Saturday, February 4, 2012

Grab The Next Ring



Some people are planners. I am. Some people prefer to fly by the seat of their pants or let everything work itself out. Other people are in the middle of the spectrum and would like to plan but don’t know where to start. In difficult and stressful situations, even though people may gravitate towards one style or another, good planning can become difficult for anyone.

I have found over years, when people are in a tough spot and it looks as though the ground may crumble beneath them, or the walls may fall down around them, the fear can be paralyzing. Furthermore, good strategic planning is next to, if not entirely, impossible when the planning is surrounded with and based on fear.

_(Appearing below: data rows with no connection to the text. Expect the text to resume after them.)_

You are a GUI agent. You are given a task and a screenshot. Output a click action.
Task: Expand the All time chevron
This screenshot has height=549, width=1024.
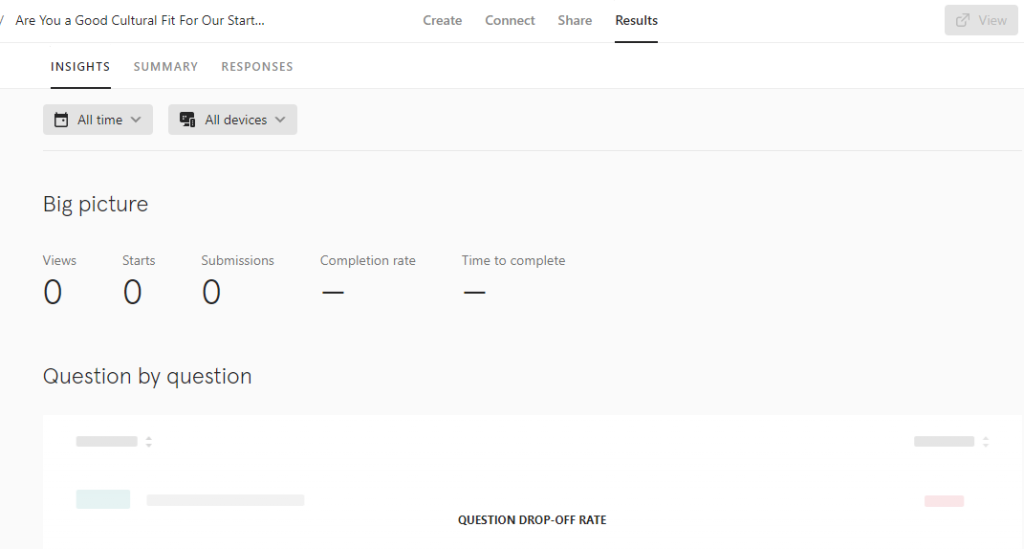136,119
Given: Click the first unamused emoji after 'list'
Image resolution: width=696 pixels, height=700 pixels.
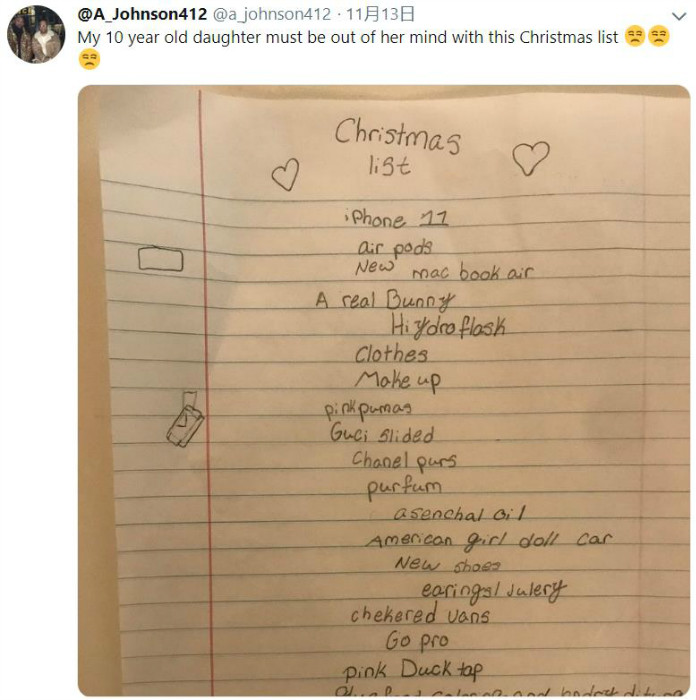Looking at the screenshot, I should pyautogui.click(x=635, y=36).
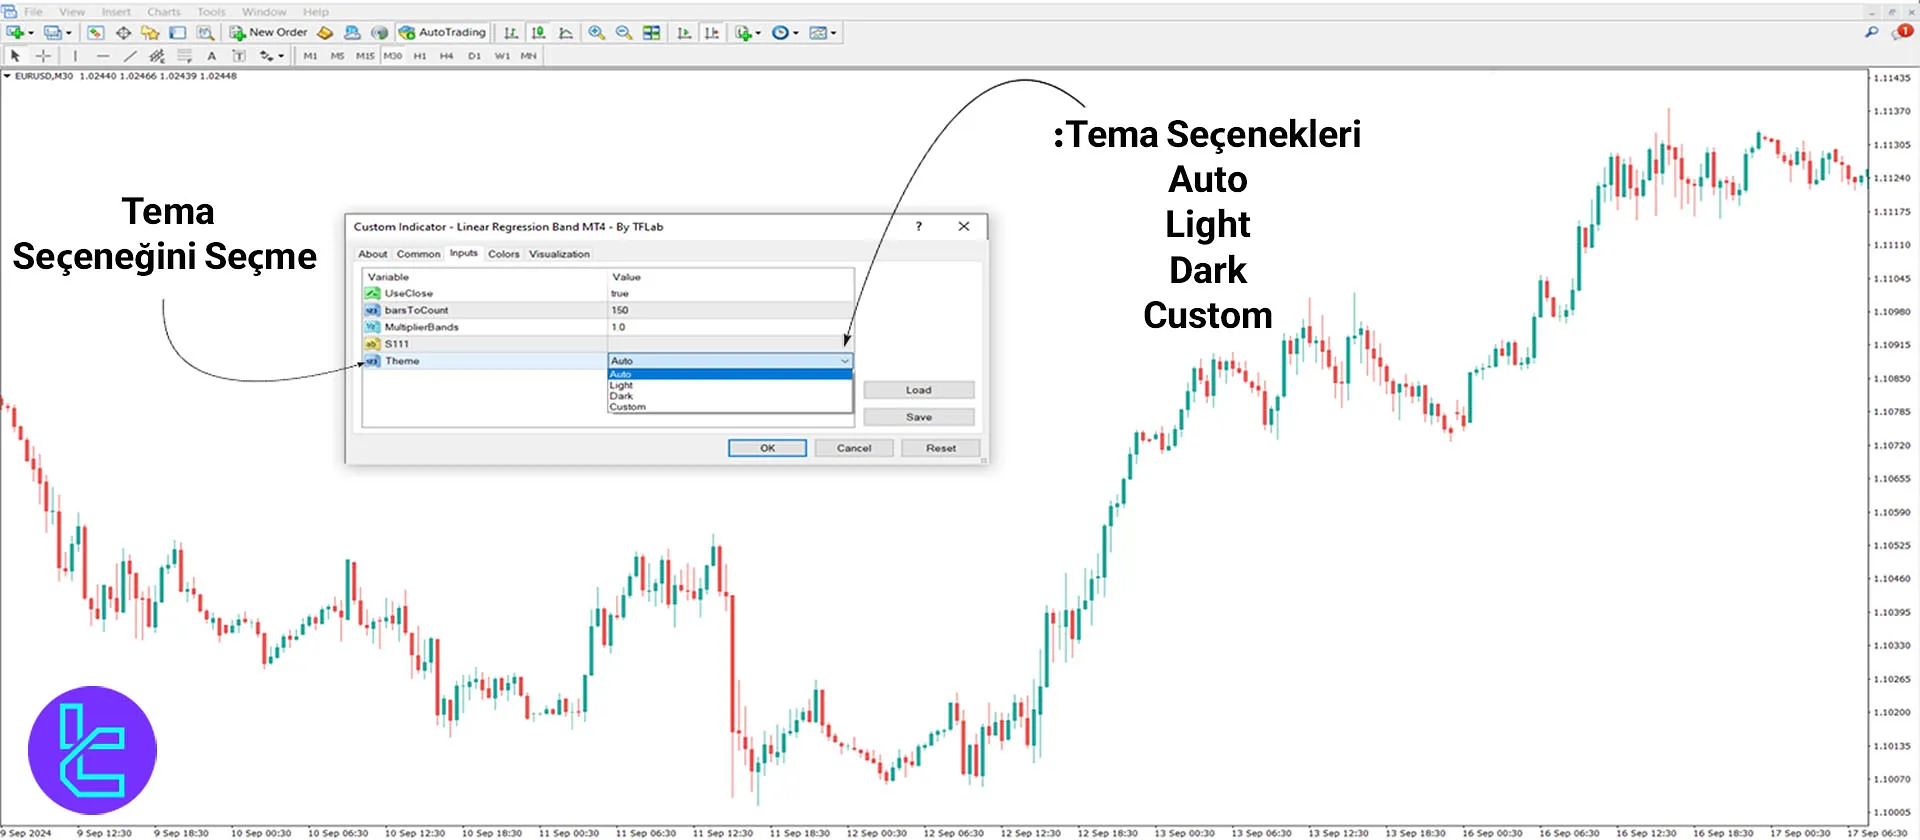The image size is (1920, 840).
Task: Choose Custom from the Theme list
Action: click(x=627, y=407)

It’s like a circus performer who climbs the ladder all the way to the top of the arena, with the intent of wowing the crowd with her acrobatic talents by twirling and swinging on the rings hung from the ceiling. As she reaches out to grab that first ring and take her first leap above the crowd, all she can think about is how there is NO NET below her. Thoughts race through her head as her heart begins to pound and her hands get sweaty. She thinks about is how much it would hurt to fall – if she didn’t die she would at least be paralyzed for the rest of her life. She thinks about how disappointed the crowd would be, and what they would say about her personally -what they will say about her failure. She thinks about her friends and family and how much it will hurt them financially to not have her performing anymore. These thoughts and this fear will be devastating to her. If she hesitates as she reaches out, if she doesn’t get enough momentum, if she doesn’t commit to grabbing that next ring, she WILL stagnate and slip and fall – her worst nightmare come true.

I know most people would say she should rationalize the fear away. If she ever told anyone these thoughts, she would likely hear responses such as, “Just don’t think about it! Buck up! Be brave! Everything will be FINE!” That is BAD advice. Thinking like that never saved anyone. People may get lucky, but that’s all it is – luck. Thinking like that ignores the real and present danger that does exist. The reality of the situation is that she COULD fall. This is very real, and to rationalize it away is just stupid. It’s asking for disaster.

So what’s a girl (or guy) to do? First, I always recommend people give in to thinking about the worst case scenario. IF she does fall, what would she do? Build a workable plan around THAT FIRST. I’m not talking about a “Plan B” here. This is a contingency plan based on the worst possible scenario. Again – start here. Although you likely will never use this plan, and it may be extreme (you are dealing with worst case here), you create a workable plan. This plan allows you to see that IF the floors do give way and the walls do crumble in your situation, you will be just fine. Life on planet earth will not cease to exist, the sun will still come up in the morning, and more importantly – you will be just fine! I can’t stress this enough.

Starting your planning like this will do something AMAZING for you. It will take away that paralyzing fear. This planning is like weaving a net under our circus performing friend. It lets her know that if she falls, she will be just fine. It allows her to reach out and jump into empty space with all the energy and confidence she needs. For you, it will allow you to fight harder and reach further for that next ring - your BEST case scenario – or even one better. It will also allow you to create a strong and realistic “Plan B” and “Plan C” – you will be able to create workable contingency plans, NOT based on fear. Weaving your net first is the ONLY way to truly address and neutralize the real dangers, while giving you the confidence to reach higher and further.

So weave your net, jump off the platform, gain momentum, and grab the next ring!!